Other key findings include:
- Business model is the clearest determinant of success: the best performing Intellectual Property (IP) owners are twice as profitable as Retail and Distribution companies (by EBITDA)
- With the right interventions, business performance can improve dramatically over a short period: 49% of the poorest performing companies were able to move up to the middle or top tiers over four years
- There is little variation attributable to country of origin: management decisions have far greater impact on business success than local economic conditions
Across all business models, the companies within the bottom tier held an average of under a single days’ cash on hand, and the middle tier fared little better with an average of two days. Even when factoring in the companies within the highest tier, which are the most liquid with around 15 days of cash on hand to cover operating costs, the median time for all 72,011 companies before external funding sources would be required was a meagre 2.5 days. This raises the likelihood of businesses assuming expensive short term finance to cover ongoing liabilities.
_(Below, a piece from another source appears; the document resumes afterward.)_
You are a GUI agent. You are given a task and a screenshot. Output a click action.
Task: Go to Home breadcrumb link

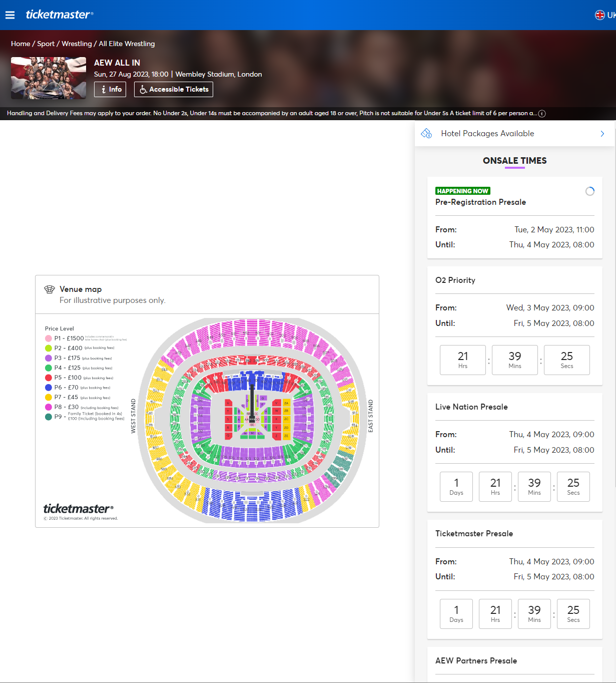pyautogui.click(x=21, y=44)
Perhaps surprisingly, given the popular emphasis on national economic conditions, the results showed few differences related to the country within which a business operates. Instead, there was a strong and consistent correlation between business model and all measures of business success. Top tier Intellectual Property (IP)-owning companies, for example, enjoy profitability of at least 17.8 percent, whereas equivalent businesses in the Retail and Distribution sector can expect to generate profitability of just 8.7 percent or more. This suggests that owners and managers who adopt the right business model at the outset, or who position themselves correctly in the market, stand to reap far greater rewards than others.
Gareth Jones, Head of Entrepreneurial Business Services at Mazars, said: “These findings demonstrate the tight margins and challenging market conditions within which most mid-sized businesses operate. Although they’re a vital cog in the economy, it seems that many of these companies simply aren’t living up to their potential. However, the news is positive for those companies willing to step back and take a strategic look at their operations: this study emphasises clear areas of focus which can help owners and managers carve a competitive advantage and generate capital value in the long term”.
The results were generated by analysing 72,011 mid-sized companies (those with a turnover of between €10m and €200m) in the EU28 across a 4 year period. Businesses were split by model, adapted from the MIT categorisation, and analysed according to four key performance indicators: profitability, return, liquidity, and strength. The best performing 20% are categorised as top tier, the middle 60% represent the middle tier and the weakest 20% are considered the bottom tier.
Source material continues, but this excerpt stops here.